What more was there to do for God’s vineyard than God had already done? Death was crushed under a stone that rolled away from a tomb, leading us to new life.

So, I wonder if God’s mysterious justice means that the wretches don’t suffer a miserable death after all. Perhaps Jesus’ parable, like Isaiah’s, is also a love song.

And, finally, I wonder about the new tenants. Who are they? Are they people to whom we would never rent? Are the new tenants people we have not invited to join us here in this room, at this table?

Or are we the new tenants?

If so, are we producing the fruits of the kingdom?

Are we speaking up for justice?

Are we leading people to know God’s love in the things we do and say?

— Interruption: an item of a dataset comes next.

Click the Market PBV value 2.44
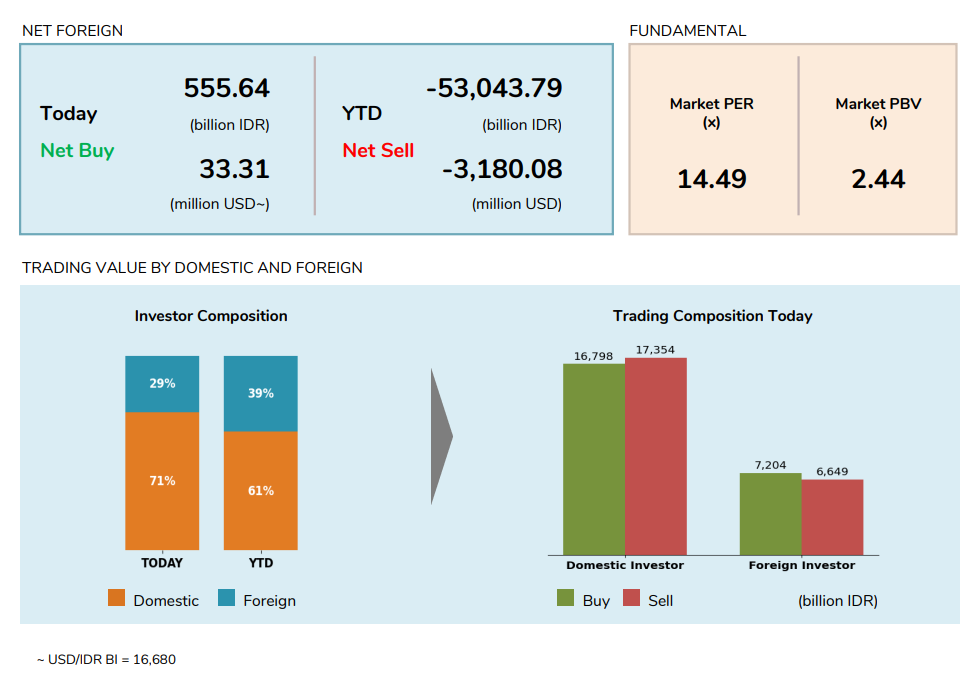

We are beginning our stewardship campaign this month. And while it is a part of creating our budget for 2015, stewardship is not, primarily, about money. It is about producing fruits of the kingdom. Are we using our resources—financial and otherwise—to till the soil of peace, plant seeds of truth, and reap a harvest of justice for all of God’s children?


This week, I invite you to look both for new tenants who may have been invited to join us in the harvest, like the video we shared in worship this morning, and also for signs of the fruit of the kingdom in our own lives.

Around this table, we will gather. The grapes at this table are good grapes. And we have been invited to enjoy the harvest.
communion
Like the vineyard, this table does not belong to us. It is the Lord’s Table. And due to the mysterious justice and grace of God, we have been invited to the feast.

Thanks be to God. Amen.

3 thoughts on “God’s Love Song

  1. Wow, I admit I thought at the beginning that I was not going to like this — but I love how you leave all the readings you offer open. Intriguing.